Il Che Guevara del 1964, guardandosi indietro e guardando all’America degli anni ’60, potè rivolgersi al KK con simi accenti
“Coloro che uccidono i loro stessi figli e li discriminano ogni giorno per il colore della loro pelle; coloro che lasciano liberi gli assassini dei neri, li proteggono e puniscono la popolazione di colore perché chiedono i loro legittimi diritti di uomini liberi – come osano costoro chiamarsi guardiani della libertà?”
Prendere estratti decontestualizzati dei Diari della Motocicletta significa ignorare la forza trasformativa di quel viaggio che trasformò un insipido, spocchioso, moccioso di famiglia borghese in un guerrigliero ed un rivoluzionario.
Che Guevara fu a lungo accusato di essere organizzatore e supervisore delle UMAP, le Unità Militari di Aiuto alla Produzione, un orribile caso di eterogenesi dei fini e chiara discriminazione.
Formalmente le UMAP erano l’equivalente del servizio civile obbligatorio: tutti coloro che erano obiettori di coscienza (come i Testimoni di Geova o altri obiettori in un periodo in cui l’obiezione era vista con estremo sfavore) o a cui, se pur non riformati, la leva obbligatoria era inibita (gli omosessuali nel regime castrista) erano inviati in una sorta di “servizio ausiliario” in campi di lavoro agricolo che, sin troppe volte, devolvevano in autentici campi di concentramento, sia per aperto pregiudizio verso gli omosessuali, che per pregiudizio verso tutti coloro che non partecipavano “attivamente” alla rivoluzione.
Il problema fondamentale è che le UMAP erano in attività dal 1965 al 1968, mentre Che Guevara in quegli anni era impegnato nella Guerriglia in Africa.
Sostanzialmente, a meno che di postulare che tra le infinite attribuzioni di Che Guevara ci siano la bilocazione e/o il teletrasporto come quello di Son Goku, il campione di arti marziali alieno protagonista della serie di cartoni animati Dragonball col potere di teletrasportarsi istantaneamente in ogni posto che desideri e dove vi siano avversari capaci, ipso facto il rapporto tra Che Guevara e le UMAP è stato molto, molto esagerato.
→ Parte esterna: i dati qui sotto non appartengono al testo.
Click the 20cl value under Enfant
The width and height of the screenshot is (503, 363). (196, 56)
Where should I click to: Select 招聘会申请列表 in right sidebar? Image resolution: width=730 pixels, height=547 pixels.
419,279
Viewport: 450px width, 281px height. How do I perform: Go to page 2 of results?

Si è cercato di collegare le UMAP al campo di lavoro di Guanahacabibes, luogo di “detenzione” per i “traditori della rivoluzione” caldeggiato da Che Guevara, ma in ogni caso le UMAP furono la creazione di Raul Castro, fratello di Fidel.
Tre anni dopo la loro fondazione, nel 1968, Fidel Castro a seguito di indagini interne personalmente compiute nei campi UMAP decise di sciogliere le unità UMAP, ma aprì nuovi campi simili, sostanzialmente ritenendo (a torto) che avrebbe potuto controllare gli abusi nei campi di lavoro e che gli omosessuali avrebbero subito un trattamento peggiore nell’esercito, ritenendo inoltre di dover affrontare, benaltristicamente, problemi maggiori “di vita e di morte”
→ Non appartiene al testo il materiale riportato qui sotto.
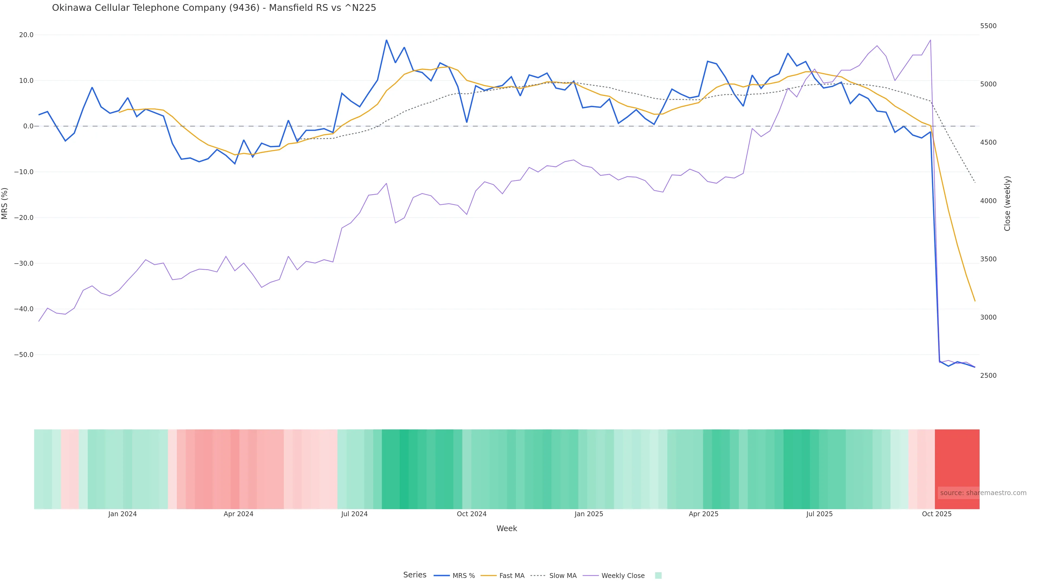
Task: Click the Jul 2024 week tick label
Action: coord(354,514)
Di questi grossolani errori di valuta lo stesso Fidel assunse ogni responsabilità, esonerando quindi l’assente Che Guevara, indicando tra le ragioni di vita e di morte precitate la Crisi dei Missili e la rivoluzione stessa.
È pur vero che nel 1979 l’omosessualità fu definitivamente scriminata, cominciando il cammino che avrebbe portato Cuba verso la modernità, ma ciò avvenne considerevolmente tardi, e dopo considerevoli sofferenze che nessuno vuole dimenticare.
Semplicemente, sarebbe più utile inquadrarle storicamente verso i reali responsabili anziché brandirle come clava da “Storici Indinniati” per inquinare le sezioni commenti.